Illustration: Ashley Goodall, Pacifista. All rights reserved.
Orginial article published by Pacifista! can be read here.
Supposedly, Facebook is a tool which should connect and democratise us. This is how its founder Mark Zuckerberg has presented it many times, stating its objective to “create a global community” that transcends national frontiers and “democratises information”, facilitating access and circulation.
In just over 10 years (it was created in 2004), Facebook went from being a limited platform for Harvard university students to practically replacing the world of the internet. Today, we connect to Facebook not only to comment on friend’s photos, but also to read news and to find out what is happening in the world.

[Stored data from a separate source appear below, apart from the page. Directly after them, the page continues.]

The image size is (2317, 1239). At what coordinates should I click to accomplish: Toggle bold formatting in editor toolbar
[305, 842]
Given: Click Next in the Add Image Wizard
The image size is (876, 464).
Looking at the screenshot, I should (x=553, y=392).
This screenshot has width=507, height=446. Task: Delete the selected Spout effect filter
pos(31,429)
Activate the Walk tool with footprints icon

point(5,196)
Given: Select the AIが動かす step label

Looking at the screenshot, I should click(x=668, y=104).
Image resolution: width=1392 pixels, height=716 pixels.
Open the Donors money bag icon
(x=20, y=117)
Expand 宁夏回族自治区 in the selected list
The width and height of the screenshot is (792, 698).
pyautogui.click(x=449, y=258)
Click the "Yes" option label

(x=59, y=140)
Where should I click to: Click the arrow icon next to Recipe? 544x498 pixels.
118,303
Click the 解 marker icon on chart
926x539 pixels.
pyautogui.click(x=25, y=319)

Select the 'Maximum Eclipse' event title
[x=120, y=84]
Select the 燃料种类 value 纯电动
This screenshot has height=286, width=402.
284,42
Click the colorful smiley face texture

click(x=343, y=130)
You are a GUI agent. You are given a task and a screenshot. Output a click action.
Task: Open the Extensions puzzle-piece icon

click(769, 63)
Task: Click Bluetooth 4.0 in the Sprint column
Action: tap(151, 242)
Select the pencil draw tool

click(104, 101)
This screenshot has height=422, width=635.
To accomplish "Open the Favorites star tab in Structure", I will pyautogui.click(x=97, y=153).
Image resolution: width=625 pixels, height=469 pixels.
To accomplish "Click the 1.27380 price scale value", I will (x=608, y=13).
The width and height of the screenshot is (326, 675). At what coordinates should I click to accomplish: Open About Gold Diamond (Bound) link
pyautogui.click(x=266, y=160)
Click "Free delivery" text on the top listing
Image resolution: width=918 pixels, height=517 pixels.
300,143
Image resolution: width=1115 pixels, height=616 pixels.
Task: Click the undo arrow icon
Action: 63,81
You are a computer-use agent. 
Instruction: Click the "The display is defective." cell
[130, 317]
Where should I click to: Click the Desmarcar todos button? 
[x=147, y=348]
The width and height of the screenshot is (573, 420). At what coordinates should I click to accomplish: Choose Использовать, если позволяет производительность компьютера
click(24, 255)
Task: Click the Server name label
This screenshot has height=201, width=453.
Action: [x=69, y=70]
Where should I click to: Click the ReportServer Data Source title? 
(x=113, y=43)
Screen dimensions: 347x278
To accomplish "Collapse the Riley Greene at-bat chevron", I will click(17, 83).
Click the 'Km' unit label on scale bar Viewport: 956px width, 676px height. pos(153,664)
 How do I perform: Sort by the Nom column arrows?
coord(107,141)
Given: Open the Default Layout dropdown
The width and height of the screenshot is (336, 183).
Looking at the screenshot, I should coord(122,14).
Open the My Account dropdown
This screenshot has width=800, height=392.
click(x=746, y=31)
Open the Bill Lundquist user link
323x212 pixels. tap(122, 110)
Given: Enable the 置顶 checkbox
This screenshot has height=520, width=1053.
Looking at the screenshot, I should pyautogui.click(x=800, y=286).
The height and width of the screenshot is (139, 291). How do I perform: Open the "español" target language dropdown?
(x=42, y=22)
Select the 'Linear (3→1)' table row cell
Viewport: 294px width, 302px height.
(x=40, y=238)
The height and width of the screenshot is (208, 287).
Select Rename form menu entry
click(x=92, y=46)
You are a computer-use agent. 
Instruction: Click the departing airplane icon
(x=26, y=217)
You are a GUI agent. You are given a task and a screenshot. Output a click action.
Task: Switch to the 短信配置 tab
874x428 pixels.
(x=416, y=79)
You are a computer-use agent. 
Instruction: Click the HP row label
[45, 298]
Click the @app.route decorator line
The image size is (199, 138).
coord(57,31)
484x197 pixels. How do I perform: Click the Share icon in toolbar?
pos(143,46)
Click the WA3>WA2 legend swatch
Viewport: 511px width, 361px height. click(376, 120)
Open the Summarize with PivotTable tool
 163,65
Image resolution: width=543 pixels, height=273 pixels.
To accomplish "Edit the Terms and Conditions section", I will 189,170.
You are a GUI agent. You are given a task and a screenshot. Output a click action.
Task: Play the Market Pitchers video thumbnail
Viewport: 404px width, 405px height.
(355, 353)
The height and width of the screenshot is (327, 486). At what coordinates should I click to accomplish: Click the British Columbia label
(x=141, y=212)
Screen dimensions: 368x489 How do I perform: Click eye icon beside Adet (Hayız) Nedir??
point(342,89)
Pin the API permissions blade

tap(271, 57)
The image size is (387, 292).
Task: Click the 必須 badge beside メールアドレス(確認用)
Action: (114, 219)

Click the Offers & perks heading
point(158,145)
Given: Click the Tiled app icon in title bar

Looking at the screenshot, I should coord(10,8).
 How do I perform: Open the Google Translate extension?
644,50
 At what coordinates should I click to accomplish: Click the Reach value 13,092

Ever since it overtook Google in 2015, Facebook has become the leading platform in directing its consumers towards informative content outside of the application itself. Facebook nowadays has more than 2130 million users meanwhile Twitter has only 332 million.
People tend to prefer Facebook because it is more orientated towards social interaction than debate and it has been so effective that the community continues to grow despite us knowing that our information is sold to marketing companies that use it to sell us things.
“A closed feedback circuit of social validation”. That is how first Facebook president Sean Parker called it in a statement made in Philadelphia last year. “We knew we had to trigger a little dopamine occasionally, whether it be because of a like or because someone had commented on your photo”.
Facebook’s creators knew it was the best way to ensure users remained connected to the application for the longest amount of time possible. They knew how to exploit our human need for contact and acceptance. The success of the platform is largely due to its highly addictive nature.
The way in which it [Facebook] presented information influenced users so powerfully that it became a tool to sabotage the opposition.
An anxiety disorder in children and adolescents called Fomo has been recognised which arises due to a desire to be popular on social networks. There is also an ongoing discussion regarding how in the near future, we will have to treat addiction to social networks in the same way we treat addiction to fast food, as a threat to public health.
Facebook has also been a protagonist with regards to political influence and citizen mobilisation, although to a smaller degree. At its best, it assisted the Arab Spring because it allowed activists to organise themselves and to share information banned by the regime, like in the case of the peace marches of October 2016 in Colombia, when the peace agreement appeared to be in danger.
At its worst, it influenced the previous North American elections, by presenting fake news and unreliable content in the same vein as trustworthy journalism.
Facebook has unleashed consequences that nobody probably imagined were possible. At the beginning, it was clear that it favoured the free exchange of information among citizens, but with time it was shown that the way in which it presented information influenced users so powerfully that it became a tool to sabotage the opposition.
Many people feel safe from the complications of Facebook because they use the application as a news source for only relevant information (or news which their friends find relevant). But even this type of engagement with Facebook is not entirely innocuous.
The truth is that nobody sees everything that their contacts publish. They see what the platform chooses to show them according to an algorithm which Facebook does not reveal, whose objective is largely unclear.
This fact, in addition to Facebook profiting from our information, reduces internet freedom. It decides what people should be reading and it determines trends. Facebook shows the strength of the human impulse to connect ourselves with others.
To see others and to be seen, to be a part of something. It makes me think that perhaps, and for some time now, due to the speed of our cities and the immediacy of the media, people have tended to isolate themselves without knowing very well how to interact with others different from themselves.
Increasingly, we spend less time on the streets and less time getting to know our neighbours. Increasingly, neighbourhood issues are dealt with by the local authorities rather than the residents themselves. Our political participation cannot be reduced to a comment on the profiles of electoral candidates.
We cannot sacrifice a robust local community that is here and within reach every day for an abstract global community. We must return to our streets. We must believe more in human beings than in technology.